Over half of Brits say that Covid-19 related travel restrictions made them more conscious of their environmental footprint this summer. That’s according to a survey of 1,000 UK adults by specialist caravan insurer, Ripe Insurance, which looks at how holiday habits have been impacted by the pandemic and subsequent lockdown.
The research found that 62% of respondents have had to cancel a foreign holiday this year, with the average person cancelling two trips each. As a result, almost nine in 10 took a staycation instead and plan to do so again in future. Amongst those, 15% stayed in a caravan for the first time ever.
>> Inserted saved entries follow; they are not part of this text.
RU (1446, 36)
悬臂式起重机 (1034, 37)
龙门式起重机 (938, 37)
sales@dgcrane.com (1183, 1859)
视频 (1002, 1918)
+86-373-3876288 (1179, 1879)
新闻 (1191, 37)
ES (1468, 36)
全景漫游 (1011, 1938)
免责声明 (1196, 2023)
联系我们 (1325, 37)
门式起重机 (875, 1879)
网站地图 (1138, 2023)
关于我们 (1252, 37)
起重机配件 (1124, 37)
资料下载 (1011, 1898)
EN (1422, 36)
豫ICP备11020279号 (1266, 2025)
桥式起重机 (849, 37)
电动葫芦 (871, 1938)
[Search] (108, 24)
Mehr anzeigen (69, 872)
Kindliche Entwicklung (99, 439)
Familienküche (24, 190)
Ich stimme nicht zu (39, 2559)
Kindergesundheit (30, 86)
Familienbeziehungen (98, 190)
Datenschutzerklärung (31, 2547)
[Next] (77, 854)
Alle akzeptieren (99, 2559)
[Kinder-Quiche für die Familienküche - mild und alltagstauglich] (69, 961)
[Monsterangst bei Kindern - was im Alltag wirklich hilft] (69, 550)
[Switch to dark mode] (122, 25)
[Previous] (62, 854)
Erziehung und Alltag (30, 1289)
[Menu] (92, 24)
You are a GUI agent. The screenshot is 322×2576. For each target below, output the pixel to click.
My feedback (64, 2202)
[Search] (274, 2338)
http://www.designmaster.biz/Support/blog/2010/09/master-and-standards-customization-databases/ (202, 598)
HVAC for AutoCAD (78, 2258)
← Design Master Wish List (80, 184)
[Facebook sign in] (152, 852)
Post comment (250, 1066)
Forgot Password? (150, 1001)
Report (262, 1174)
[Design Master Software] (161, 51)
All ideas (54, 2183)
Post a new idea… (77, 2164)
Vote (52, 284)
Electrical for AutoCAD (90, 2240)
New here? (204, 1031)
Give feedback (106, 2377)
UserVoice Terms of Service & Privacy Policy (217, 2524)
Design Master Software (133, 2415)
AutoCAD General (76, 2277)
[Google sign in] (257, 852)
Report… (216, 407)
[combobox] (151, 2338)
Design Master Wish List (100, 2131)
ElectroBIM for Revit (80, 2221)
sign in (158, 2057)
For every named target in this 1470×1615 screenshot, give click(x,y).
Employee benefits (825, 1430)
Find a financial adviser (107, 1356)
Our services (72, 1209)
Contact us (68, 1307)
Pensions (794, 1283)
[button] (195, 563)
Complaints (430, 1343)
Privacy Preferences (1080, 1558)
What’s more, around three million people across the UK used public transport to travel to their staycation destination this summer. The environmental impact of cancelled trips has been enormous. Around half (49%) of planned trips in 2020 were to Spain. The average flight from London to Malaga emits around 0.6 tonnes of carbon. Each return flight requires three new trees (planted and grown for 10 years) to offset it.
In 2019 alone, UK residents took 18.1 million trips to Spain, meaning 54.4 million new trees were needed to offset they carbon emitted. That’s enough to fill 61,704 football pitches or three-quarters of the entire Isle of Man. However, an area the equivalent to just 19,034 football pitches was planted in the UK last year. By contrast, you could make four return train journeys from Edinburgh to St. Ives before needing to plant one tree.
John Woosey, founder and managing director of Ripe Insurance commented: “It goes without saying that this summer hasn’t turned out as planned, especially when it comes to travel. Cancelling a break with family and friends will always be disappointing and has hit many people hard. However, travel restrictions – and therefore the huge increase in people taking staycations – have had some silver linings for the wellbeing of the planet, as these findings highlight. The huge reduction in carbon emissions this year is certainly one. But we should also be heartened by the possibility of a long-term ‘greener’ attitude change amongst the British public for years to come.”